### [Instructions to follow]
Copy out each line of the material below with no changes.

══════

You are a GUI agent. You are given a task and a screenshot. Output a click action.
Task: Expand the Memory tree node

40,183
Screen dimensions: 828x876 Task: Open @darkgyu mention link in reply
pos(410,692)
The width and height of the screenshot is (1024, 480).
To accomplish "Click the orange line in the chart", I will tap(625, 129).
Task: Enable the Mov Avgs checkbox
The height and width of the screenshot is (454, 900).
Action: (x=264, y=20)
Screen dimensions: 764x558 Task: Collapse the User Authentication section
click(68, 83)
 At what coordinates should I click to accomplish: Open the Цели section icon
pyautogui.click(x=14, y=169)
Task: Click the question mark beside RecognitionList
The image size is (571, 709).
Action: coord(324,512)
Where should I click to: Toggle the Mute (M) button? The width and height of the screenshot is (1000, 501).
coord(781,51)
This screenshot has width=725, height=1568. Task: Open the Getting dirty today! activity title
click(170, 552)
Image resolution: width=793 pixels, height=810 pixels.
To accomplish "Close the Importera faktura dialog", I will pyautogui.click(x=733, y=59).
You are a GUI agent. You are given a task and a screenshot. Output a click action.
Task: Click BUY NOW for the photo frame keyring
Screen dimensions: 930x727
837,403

══════

### [Exercise result]
You are a GUI agent. You are given a task and a screenshot. Output a click action.
Task: Expand the Memory tree node

40,183
Screen dimensions: 828x876 Task: Open @darkgyu mention link in reply
pos(410,692)
The width and height of the screenshot is (1024, 480).
To accomplish "Click the orange line in the chart", I will tap(625, 129).
Task: Enable the Mov Avgs checkbox
The height and width of the screenshot is (454, 900).
Action: (x=264, y=20)
Screen dimensions: 764x558 Task: Collapse the User Authentication section
click(68, 83)
 At what coordinates should I click to accomplish: Open the Цели section icon
pyautogui.click(x=14, y=169)
Task: Click the question mark beside RecognitionList
The image size is (571, 709).
Action: coord(324,512)
Where should I click to: Toggle the Mute (M) button? The width and height of the screenshot is (1000, 501).
coord(781,51)
This screenshot has width=725, height=1568. Task: Open the Getting dirty today! activity title
click(170, 552)
Image resolution: width=793 pixels, height=810 pixels.
To accomplish "Close the Importera faktura dialog", I will pyautogui.click(x=733, y=59).
You are a GUI agent. You are given a task and a screenshot. Output a click action.
Task: Click BUY NOW for the photo frame keyring
Screen dimensions: 930x727
837,403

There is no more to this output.